I agree that Maduro’s election has marked him deeply, but I’m not sure that we can chalk it up to devaluation. In fact, I didn’t even remember that the government had devalued prior to that election – as far as I recall, the devaluation happened in February, right? (I remember because I was finishing our book at the time, and Chávez died a few days after that) But it’s an interesting theory nonetheless.

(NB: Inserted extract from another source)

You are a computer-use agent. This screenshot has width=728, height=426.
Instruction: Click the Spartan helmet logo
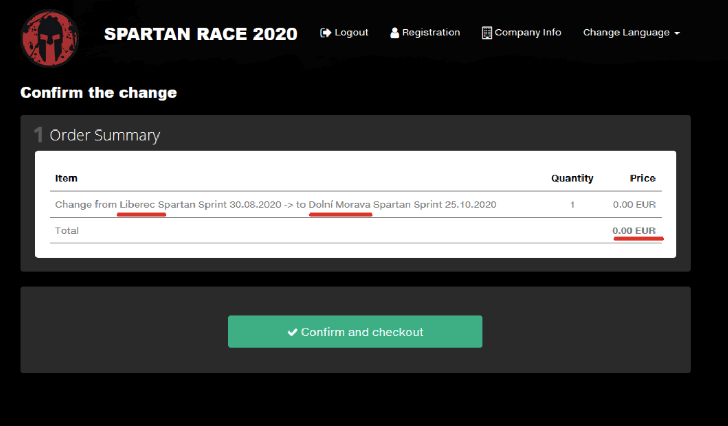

What I liked about the piece was how it ended on an optimistic note. Historically, hyperinflation is so traumatic to a society that it sweeps away the governments that caused it, and the ones that come in do so riding on considerable political capital that allows them to implement many needed reforms.

Oh, we wish.

Another piece – this one not as recent – is by Jose Ramon Morales in Foreign Affairs Latin America, where he discusses Chávez’s legacy. I think Moncho, as his friends call him, has an effortless way of putting things, slipping in his arguments in a way that is not easy to do. (You may have noticed that by reading that horrible last sentence I just wrote):

Moncho’s main point is that Maduro is Chávez’s legacy: an economy that is crippled, and a government too paralyzed to do anything about it. The highlight:

Today, the biggest challenge to political stability in Venezuela does not come from the opposition, the bourgoisie, or the empire, but from the many dark factions that make up chavismo. For many years, internal conflict was placated with “Chávez’s finger,” the Solomon-like decision making of the final arbiter. Chavismo’s entire legitimacy was built on Chávez. Chavismo was built with an excessive dose of personalism, and this explains the secrecy of Chávez’s illness, as well as the importance of explicitly naming an heir. Part of Chávez’s legacy is, then, a government that only one in five Venezuelans support, and can only gain legitimacy by histrionically defending the late man’s “legacy.”

This is a topic we don’t discuss much – the absolute absence of a governing agenda in Venezuela. Other than repressing and holding on to power, is the government really doing anything to solve scarcity? Inflation? Crime?

No. Instead it whithers away its time collecting signatures against Obama.